Résultat : un an après la décision politique du 18 mars 2022 de prolonger Doel 4 et Tihange 3, un accord semble loin, alors qu’Engie a besoin d’un « go » formel pour commencer les travaux. Et le temps presse… Les travaux et procédures nécessaires pour la poursuite de l’exploitation sont estimés à cinq ans. Bref, l’incertitude est totale sur quand ces réacteurs pourront être disponibles…
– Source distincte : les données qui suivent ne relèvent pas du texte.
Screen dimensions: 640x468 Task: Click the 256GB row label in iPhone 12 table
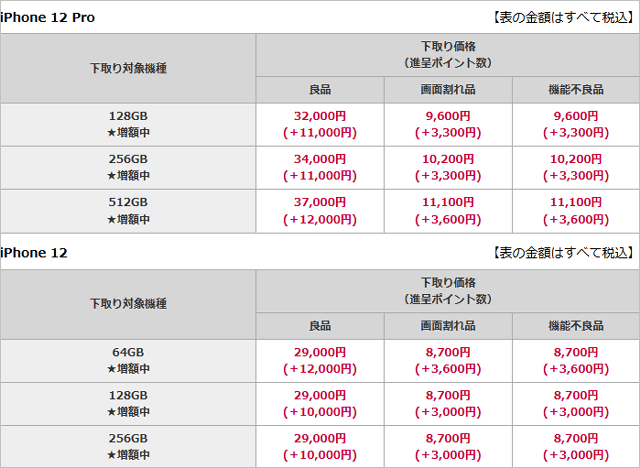tap(128, 446)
Au même moment, en France, le manque de fiabilité des réacteurs nucléaires jette l’incertitude sur la sécurité d’approvisionnement dans plusieurs pays européens. Pour y faire face, les idées fusent, comme des champignons toxiques, au niveau des autorités…
Bricolage à la belge
La solution de prolonger pour les hivers tendus (2025-20 28) les réacteurs Doel 1 et 2 et Tihange 1 (tous âgés de 50 ans !) avait la préférence des autorités, notamment sous l’insistance du MR. Mais l’AFCN a disqualifié cette option dans une lettre envoyée au gouvernement, lui préférant le maintien en activité de Doel 4 et Tihange 3 durant les travaux de prolongation. Même si les conditions de cette option restent à étudier, l’Agence dont la mission première devrait pourtant être la sécurité, annonce qu’il faudrait postposer les investissements de sécurité nécessaires…
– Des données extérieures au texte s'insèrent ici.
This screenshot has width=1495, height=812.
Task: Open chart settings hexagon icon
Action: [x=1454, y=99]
La consultation publique qui s’ouvre ce lundi et qui se prolongera jusqu’au 20 mai est un autre signe tangible du flou qui entoure ces scénarios de prolongation censés garantir notre sécurité d’approvisionnement. Les citoyen·nes seront ainsi amené·es à se prononcer sur un accord de prolongation entre Engie et l’État belge… qui n’existe pas encore.
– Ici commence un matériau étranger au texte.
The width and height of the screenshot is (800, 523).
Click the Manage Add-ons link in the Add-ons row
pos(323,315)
Un débat politique chaotique, une incertitude totale sur les modalités techniques et financières d’une éventuelle prolongation, le report des travaux de sécurité… tout cela a les allures d’un bricolage à la belge peu susceptible d’inspirer la confiance.
Emprunter une autre voie
Canopea et Greenpeace examineront avec attention les documents de consultation. Mais le flou actuel nous oblige déjà à continuer à plaider en faveur d’une politique énergétique durable et équitable. En pratique, il serait plus que temps de se détourner de l’incertitude nucléaire et envisager d’avantages les autres options : accélération du renouvelable, possibilité renforcée de flexibilité et de stockage, actions plus volontaires sur la demande d’électricité et coopération internationale renforcée.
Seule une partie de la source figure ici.